LONDON — Those who feared that the death in February of legendary Israeli distrib David Shapira might mean the end of his 35-year-old company reckoned without the resilience of his wife and business partner, Dahlia.

Dahlia Shapira left the American Film Market on the first day when news of her husband’s sudden illness came through from their home in Tel Aviv. But three months later, she was back at Cannes and buying in bulk.

Shapira Films picked up more than 20 movies before and during the Croisette event, from blockbusters such as “The Phantom of the Opera,” “The Aviator” and “The Singing Detective” to Cannes prize-winner “The Barbarian Invasions.”

“David has left a huge void. He was a huge personality,” his widow says. “I have to try my best to continue. David was one of the top distributors in the world. His ideas were so inventive, so creative. I’m lucky that he trained the young ones in the office.”

Since they founded the company together in 1967, David took care of releasing their movies in Israel, while Dahlia was the one who traveled the world to buy them, becoming a fixture on the international festival circuit.

The company started out handling Gallic giants such as Truffaut, Melville, Malle and Tati (it’s staging a Tati retrospective at next month’s Jerusalem Film Fest), moving on to Fellini, Visconti and Leone from Italy, then Wenders from Germany.

Over the years, the company has pre-bought 14 movies that went on to win the Academy Award for foreign-language film, as well as other Oscar winners including “Dances With Wolves,” “Traffic” and “The Pianist.”

A classic “early adopter,” Dahlia Shapira often was the first distrib anywhere in the world to sign up for a project.
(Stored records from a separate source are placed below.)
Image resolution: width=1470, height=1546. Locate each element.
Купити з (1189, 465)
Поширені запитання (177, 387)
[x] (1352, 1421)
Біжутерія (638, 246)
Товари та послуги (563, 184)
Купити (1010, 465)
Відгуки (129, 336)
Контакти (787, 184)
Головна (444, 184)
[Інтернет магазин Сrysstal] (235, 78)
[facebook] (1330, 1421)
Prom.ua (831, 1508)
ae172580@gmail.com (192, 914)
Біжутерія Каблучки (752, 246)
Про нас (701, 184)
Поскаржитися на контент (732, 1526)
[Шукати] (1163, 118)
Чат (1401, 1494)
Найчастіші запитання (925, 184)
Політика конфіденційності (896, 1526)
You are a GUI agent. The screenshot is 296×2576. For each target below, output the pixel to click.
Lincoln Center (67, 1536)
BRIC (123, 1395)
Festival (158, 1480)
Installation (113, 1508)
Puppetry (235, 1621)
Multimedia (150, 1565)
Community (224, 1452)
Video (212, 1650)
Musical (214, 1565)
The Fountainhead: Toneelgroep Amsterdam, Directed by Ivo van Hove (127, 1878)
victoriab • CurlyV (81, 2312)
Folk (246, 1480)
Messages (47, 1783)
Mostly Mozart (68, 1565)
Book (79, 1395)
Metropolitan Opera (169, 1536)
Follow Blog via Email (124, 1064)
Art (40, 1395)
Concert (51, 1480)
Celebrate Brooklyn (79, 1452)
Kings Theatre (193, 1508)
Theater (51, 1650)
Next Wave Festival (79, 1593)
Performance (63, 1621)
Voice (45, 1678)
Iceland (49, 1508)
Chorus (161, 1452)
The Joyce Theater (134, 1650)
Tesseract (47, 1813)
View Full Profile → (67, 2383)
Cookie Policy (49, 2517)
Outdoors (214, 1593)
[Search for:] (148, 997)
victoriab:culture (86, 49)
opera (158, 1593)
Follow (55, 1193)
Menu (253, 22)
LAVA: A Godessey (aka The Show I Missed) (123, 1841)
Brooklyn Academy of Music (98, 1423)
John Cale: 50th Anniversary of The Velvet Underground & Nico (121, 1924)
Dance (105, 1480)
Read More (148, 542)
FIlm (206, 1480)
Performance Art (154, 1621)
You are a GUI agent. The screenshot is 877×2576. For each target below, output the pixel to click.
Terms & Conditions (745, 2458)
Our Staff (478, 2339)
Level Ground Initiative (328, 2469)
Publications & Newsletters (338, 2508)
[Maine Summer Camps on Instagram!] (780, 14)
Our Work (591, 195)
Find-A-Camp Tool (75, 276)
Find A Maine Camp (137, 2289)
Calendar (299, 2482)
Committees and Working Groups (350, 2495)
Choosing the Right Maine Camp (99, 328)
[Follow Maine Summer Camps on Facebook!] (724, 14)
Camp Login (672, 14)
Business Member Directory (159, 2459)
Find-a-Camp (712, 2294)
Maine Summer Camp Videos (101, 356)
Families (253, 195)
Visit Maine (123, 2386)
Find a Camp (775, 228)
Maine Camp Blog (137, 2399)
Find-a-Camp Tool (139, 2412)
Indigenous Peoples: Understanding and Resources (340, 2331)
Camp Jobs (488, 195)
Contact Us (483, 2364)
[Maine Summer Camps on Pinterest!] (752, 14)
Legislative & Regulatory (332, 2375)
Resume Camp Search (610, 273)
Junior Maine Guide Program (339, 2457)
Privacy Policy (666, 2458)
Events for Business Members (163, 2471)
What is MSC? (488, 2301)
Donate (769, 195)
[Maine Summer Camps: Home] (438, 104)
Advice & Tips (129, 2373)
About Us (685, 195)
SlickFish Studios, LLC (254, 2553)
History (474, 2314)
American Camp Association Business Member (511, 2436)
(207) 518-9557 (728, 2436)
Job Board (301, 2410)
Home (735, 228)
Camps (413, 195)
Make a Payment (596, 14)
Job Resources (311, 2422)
She took on the likes of “Saving Grace” and “sex, lies and videotape,” then talked them up to her colleagues in other countries.

This earned her the loyalty of key sales agents such as Guy East, Graham King and Ralph Kamp (“I consider them my family,” she says), and made her far more influential than the size of her territory would dictate.

“What I liked about her was that she was with me when I was making these smaller B movies, and she would tell other clients to go and buy from me,” King recalls. “I think it’s great that she has stepped up with me to my bigger films.”

Phillip Noyce came to Israel for the premiere of “Rabbit-Proof Fence” because he heard Shapira had recommended the movie so enthusiastically to other buyers.

Such relationships will be vital to help Shapira Films through the tough transition to life after the death of its co-founder. These are hard times for all distribs in Israel, with the turbulent political situation and an economic recession doing serious damage to box office takings.

But Dahlia Shapira is determined to sustain her husband’s legacy. “He loved what he did and he did what he loved. Now we are trying to do what he has done.”